▶ _DATASET RECORDS_:
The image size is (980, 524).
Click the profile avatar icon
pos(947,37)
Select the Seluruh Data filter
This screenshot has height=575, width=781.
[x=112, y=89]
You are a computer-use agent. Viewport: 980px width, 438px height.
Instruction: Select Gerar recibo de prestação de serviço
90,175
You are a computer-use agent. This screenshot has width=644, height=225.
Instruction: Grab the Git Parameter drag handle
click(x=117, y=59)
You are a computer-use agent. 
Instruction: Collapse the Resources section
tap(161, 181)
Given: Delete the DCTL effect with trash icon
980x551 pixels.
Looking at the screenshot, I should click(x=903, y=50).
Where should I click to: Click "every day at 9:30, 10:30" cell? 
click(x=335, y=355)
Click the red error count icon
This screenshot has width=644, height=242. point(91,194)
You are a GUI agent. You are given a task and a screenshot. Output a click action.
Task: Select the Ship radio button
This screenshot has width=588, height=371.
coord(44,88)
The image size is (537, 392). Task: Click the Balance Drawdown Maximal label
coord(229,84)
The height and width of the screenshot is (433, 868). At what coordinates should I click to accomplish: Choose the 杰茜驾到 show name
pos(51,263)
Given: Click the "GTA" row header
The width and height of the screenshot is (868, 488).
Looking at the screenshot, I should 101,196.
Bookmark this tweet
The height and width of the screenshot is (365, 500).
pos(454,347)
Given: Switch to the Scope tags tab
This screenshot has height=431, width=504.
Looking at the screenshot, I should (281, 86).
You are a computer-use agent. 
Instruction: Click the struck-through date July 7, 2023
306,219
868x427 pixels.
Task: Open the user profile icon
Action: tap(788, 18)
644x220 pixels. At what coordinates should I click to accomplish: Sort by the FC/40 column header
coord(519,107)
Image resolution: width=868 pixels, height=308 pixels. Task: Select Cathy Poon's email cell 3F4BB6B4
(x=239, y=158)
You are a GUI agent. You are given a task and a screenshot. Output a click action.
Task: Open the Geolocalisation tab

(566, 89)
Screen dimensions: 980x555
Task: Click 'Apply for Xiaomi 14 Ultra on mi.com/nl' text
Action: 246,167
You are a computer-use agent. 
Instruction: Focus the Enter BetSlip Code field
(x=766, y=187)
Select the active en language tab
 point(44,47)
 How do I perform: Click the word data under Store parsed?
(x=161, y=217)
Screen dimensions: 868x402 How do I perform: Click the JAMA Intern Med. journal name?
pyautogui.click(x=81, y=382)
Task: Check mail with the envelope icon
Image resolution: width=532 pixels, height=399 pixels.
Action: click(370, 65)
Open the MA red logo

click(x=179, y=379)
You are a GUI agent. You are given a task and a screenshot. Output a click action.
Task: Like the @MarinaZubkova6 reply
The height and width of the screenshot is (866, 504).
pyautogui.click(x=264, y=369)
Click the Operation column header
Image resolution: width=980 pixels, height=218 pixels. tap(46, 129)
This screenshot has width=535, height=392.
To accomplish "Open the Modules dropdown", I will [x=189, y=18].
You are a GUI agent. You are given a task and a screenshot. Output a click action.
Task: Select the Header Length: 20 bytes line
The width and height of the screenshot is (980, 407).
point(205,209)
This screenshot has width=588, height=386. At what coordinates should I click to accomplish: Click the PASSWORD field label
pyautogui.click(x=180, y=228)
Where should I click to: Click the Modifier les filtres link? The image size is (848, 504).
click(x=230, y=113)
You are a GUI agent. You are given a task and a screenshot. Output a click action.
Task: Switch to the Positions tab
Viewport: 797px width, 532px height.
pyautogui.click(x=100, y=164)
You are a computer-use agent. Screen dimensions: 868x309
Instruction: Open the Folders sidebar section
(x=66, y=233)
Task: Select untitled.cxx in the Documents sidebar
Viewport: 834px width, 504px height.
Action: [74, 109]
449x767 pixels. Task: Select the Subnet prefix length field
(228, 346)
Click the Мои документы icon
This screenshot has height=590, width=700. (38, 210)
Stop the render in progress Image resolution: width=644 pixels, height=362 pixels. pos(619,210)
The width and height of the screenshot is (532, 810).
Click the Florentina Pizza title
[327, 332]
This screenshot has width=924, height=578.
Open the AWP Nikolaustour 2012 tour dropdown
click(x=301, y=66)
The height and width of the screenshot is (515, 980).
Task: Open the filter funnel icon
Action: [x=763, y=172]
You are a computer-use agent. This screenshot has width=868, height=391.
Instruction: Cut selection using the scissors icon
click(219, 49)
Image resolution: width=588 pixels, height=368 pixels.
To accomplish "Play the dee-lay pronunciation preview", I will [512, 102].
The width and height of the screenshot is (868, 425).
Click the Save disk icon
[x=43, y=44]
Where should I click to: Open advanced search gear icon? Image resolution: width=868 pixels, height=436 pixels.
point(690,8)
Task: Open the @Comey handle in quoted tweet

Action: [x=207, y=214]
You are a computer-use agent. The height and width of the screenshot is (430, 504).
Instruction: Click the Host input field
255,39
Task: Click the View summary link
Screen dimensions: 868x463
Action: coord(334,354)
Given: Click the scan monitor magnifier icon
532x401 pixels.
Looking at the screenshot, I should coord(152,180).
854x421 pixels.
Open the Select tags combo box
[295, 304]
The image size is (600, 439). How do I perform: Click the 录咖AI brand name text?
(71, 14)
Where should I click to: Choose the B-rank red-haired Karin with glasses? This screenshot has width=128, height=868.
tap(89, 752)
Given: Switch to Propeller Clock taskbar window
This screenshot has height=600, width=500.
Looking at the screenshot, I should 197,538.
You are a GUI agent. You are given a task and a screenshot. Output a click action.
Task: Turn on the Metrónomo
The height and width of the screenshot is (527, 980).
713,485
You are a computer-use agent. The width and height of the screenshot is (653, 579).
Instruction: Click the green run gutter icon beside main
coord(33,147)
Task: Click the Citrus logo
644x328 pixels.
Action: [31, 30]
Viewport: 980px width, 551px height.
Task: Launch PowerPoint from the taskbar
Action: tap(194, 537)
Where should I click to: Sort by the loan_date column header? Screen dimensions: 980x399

▶ _WORK REQUEST_: The required answer is the exact run of lines above starting at the line with "Screen dimensions: 868x402" and ending at the line with "Task: Like the @MarinaZubkova6 reply", with both ends present.

▶ _ANSWER FOR THE TASK_:
Screen dimensions: 868x402 How do I perform: Click the JAMA Intern Med. journal name?
pyautogui.click(x=81, y=382)
Task: Check mail with the envelope icon
Image resolution: width=532 pixels, height=399 pixels.
Action: click(370, 65)
Open the MA red logo

click(x=179, y=379)
You are a GUI agent. You are given a task and a screenshot. Output a click action.
Task: Like the @MarinaZubkova6 reply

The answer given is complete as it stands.